→ **EXTRACTED INFORMATION**
+===+

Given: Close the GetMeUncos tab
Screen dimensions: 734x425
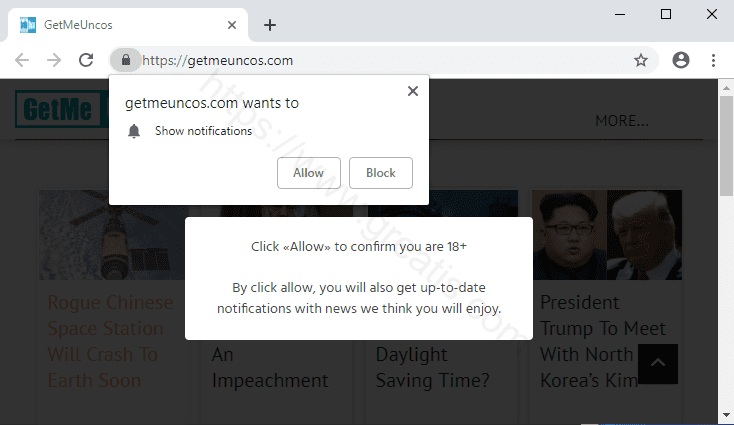Looking at the screenshot, I should pyautogui.click(x=232, y=25).
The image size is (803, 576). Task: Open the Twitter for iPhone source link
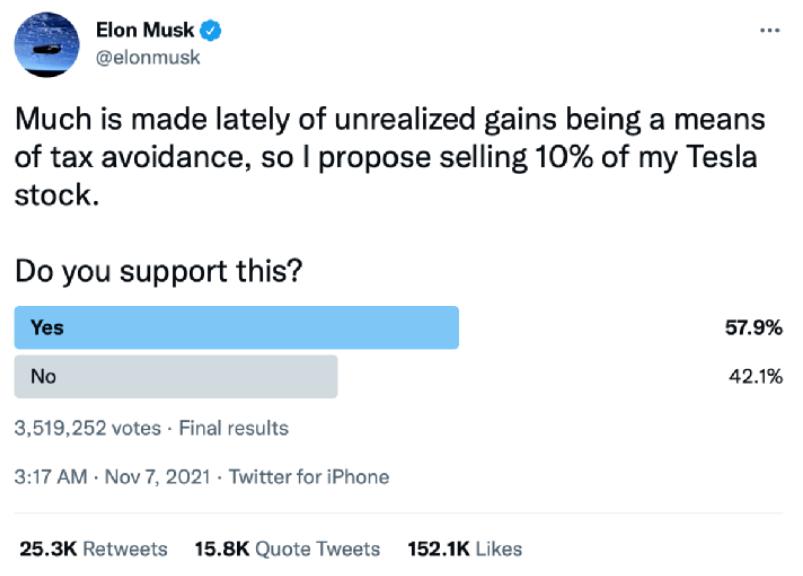[309, 477]
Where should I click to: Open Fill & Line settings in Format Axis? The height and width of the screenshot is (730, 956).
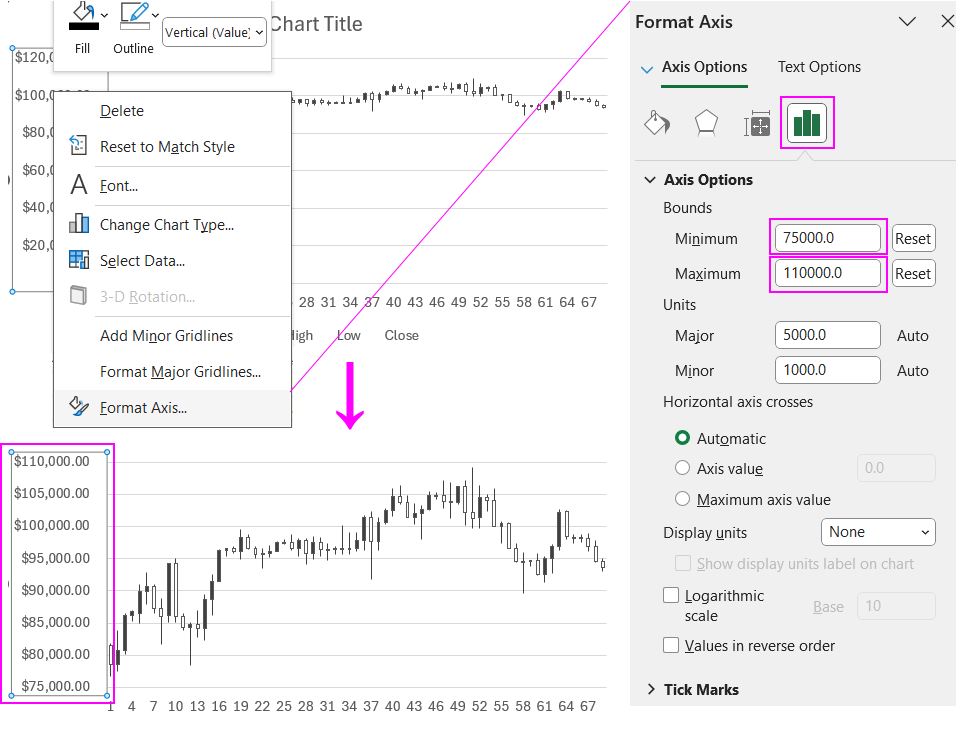[x=657, y=124]
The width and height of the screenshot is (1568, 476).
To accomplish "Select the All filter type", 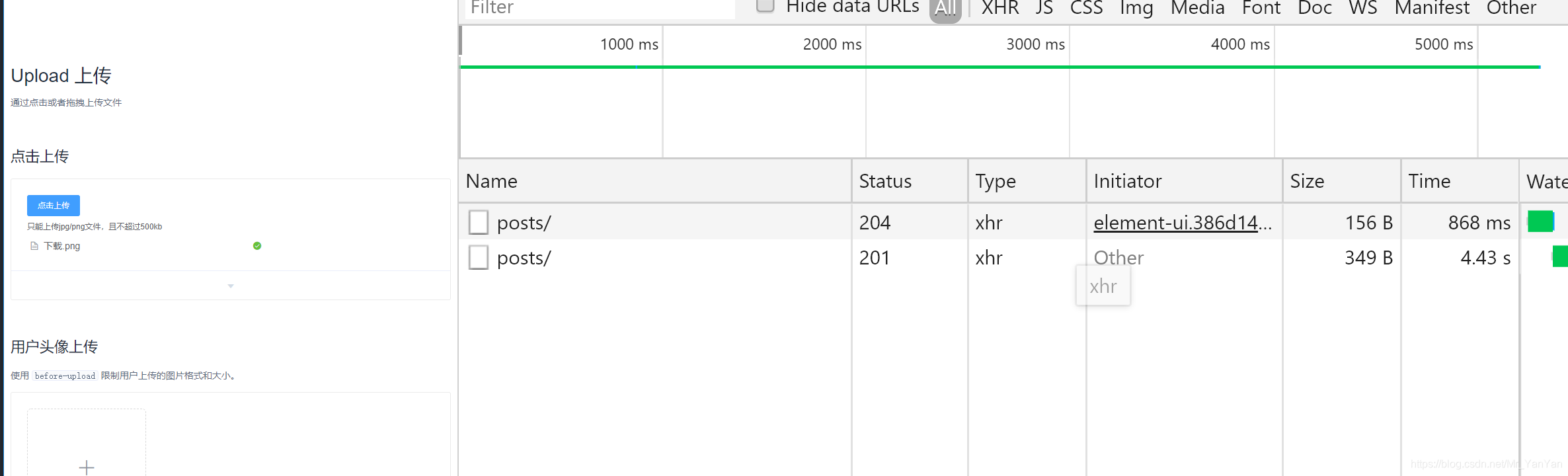I will (945, 9).
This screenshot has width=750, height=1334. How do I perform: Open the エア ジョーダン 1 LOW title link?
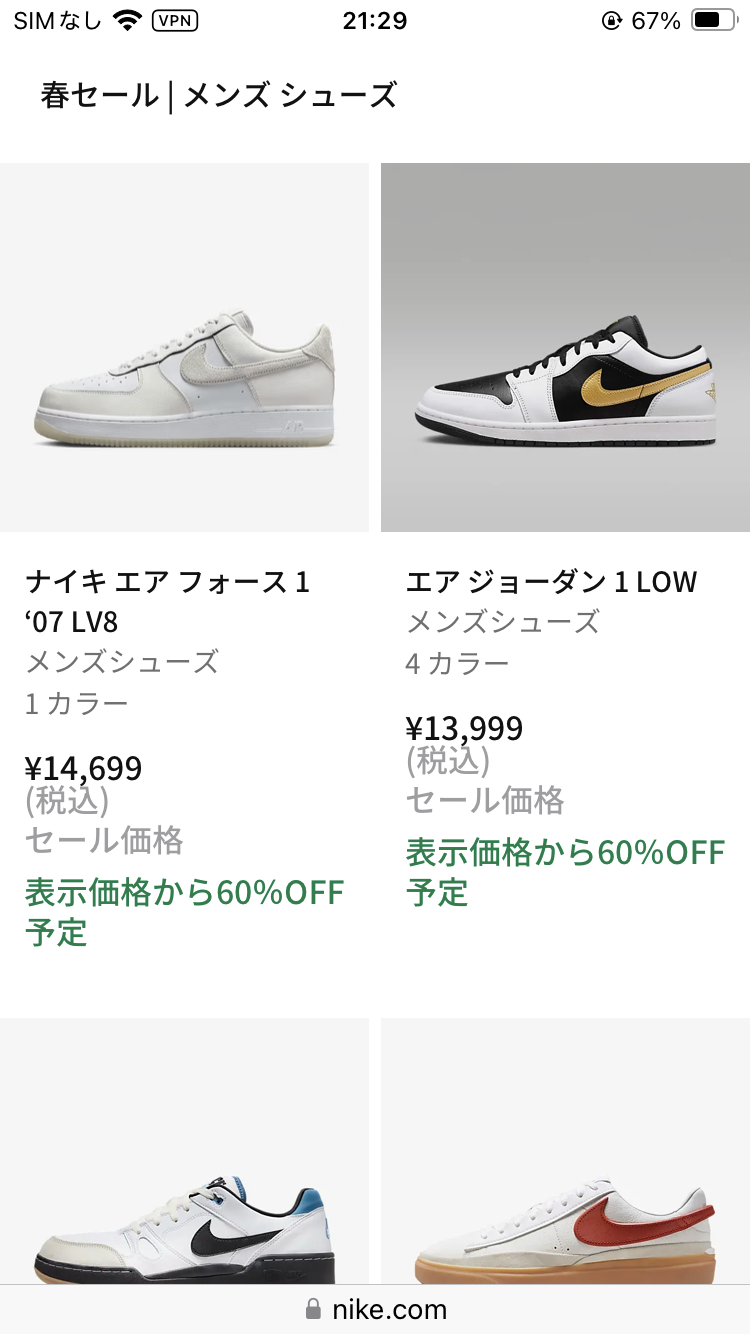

+===+

→ **EXERCISE TASK**
Display every line of the entries above that contains the string "height".

→ **COMPLETE OUTPUT**
Where should I click to: Open Fill & Line settings in Format Axis? The height and width of the screenshot is (730, 956).
The width and height of the screenshot is (1568, 476).
This screenshot has width=750, height=1334. How do I perform: Open the エア ジョーダン 1 LOW title link?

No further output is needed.